PROBLEM STATEMENT: The records sit below. Return every line in them that holds the word "computer".
(SUPPLIED INFORMATION)
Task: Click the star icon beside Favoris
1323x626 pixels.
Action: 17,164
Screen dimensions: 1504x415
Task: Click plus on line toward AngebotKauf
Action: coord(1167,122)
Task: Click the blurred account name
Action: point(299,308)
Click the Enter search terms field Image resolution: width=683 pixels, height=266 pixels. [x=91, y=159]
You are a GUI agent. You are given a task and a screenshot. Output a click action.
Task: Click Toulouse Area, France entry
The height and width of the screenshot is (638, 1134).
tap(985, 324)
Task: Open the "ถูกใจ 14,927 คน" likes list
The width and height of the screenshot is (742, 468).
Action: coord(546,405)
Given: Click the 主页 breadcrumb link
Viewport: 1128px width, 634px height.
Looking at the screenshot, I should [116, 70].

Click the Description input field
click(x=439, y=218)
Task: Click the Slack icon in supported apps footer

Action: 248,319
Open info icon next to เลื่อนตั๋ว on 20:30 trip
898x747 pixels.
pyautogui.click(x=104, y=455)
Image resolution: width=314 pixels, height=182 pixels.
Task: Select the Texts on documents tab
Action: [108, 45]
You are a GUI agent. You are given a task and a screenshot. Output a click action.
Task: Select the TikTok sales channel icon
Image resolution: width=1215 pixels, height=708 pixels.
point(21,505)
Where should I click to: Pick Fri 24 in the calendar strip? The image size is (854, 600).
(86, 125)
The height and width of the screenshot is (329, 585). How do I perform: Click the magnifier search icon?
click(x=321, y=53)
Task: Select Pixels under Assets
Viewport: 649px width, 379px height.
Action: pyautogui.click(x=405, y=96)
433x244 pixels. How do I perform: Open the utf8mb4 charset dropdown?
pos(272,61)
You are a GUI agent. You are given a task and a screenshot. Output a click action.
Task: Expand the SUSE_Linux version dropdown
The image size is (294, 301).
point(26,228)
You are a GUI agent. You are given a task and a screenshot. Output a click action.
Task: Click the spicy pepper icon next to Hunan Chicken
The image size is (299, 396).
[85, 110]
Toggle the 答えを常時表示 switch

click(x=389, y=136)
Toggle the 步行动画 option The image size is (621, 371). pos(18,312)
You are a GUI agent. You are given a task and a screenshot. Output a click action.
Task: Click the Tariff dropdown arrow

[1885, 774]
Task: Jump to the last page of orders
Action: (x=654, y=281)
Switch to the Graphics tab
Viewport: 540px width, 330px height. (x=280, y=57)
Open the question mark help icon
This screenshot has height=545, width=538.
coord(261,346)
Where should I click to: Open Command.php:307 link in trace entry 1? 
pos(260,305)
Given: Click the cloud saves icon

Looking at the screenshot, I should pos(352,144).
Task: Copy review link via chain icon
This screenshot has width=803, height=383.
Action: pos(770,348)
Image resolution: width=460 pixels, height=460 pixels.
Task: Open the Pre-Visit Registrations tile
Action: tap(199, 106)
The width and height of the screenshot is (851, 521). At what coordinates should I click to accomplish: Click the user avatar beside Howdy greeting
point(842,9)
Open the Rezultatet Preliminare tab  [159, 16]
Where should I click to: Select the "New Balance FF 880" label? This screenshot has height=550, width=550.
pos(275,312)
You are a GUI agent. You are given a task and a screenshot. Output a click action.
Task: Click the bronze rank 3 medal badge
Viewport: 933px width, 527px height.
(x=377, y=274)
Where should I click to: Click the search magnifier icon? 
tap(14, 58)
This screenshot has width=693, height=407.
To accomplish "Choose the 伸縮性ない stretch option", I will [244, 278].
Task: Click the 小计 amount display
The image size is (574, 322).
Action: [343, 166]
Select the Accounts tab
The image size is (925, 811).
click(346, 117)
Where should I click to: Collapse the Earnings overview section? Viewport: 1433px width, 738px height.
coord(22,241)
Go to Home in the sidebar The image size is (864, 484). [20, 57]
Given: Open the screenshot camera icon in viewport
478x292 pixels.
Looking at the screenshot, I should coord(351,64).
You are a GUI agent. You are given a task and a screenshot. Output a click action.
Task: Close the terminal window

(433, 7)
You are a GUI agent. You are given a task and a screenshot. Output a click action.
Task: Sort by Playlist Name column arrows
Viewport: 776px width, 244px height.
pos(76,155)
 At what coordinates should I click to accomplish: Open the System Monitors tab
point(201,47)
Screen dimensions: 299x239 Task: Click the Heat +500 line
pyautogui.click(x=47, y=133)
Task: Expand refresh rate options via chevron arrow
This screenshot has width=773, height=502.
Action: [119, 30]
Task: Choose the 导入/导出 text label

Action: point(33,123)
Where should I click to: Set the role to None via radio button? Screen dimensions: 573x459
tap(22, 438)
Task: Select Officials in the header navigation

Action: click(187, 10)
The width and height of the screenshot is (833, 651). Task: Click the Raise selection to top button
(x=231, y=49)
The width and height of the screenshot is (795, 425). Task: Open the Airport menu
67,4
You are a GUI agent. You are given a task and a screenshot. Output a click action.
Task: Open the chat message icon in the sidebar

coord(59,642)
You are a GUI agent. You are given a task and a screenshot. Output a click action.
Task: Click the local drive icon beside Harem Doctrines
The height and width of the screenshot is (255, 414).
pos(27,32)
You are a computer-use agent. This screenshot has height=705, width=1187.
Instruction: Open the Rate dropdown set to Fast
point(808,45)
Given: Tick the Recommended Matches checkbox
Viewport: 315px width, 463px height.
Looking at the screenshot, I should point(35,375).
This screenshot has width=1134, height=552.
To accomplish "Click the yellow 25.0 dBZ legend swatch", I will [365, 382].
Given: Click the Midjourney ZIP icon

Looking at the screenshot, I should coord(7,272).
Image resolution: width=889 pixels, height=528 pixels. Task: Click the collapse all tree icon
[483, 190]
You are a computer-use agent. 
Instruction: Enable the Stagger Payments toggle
(End SUPPLIED INFORMATION)
RESULT OF THIS EXERCISE:
You are a computer-use agent. This screenshot has height=705, width=1187.
You are a computer-use agent. 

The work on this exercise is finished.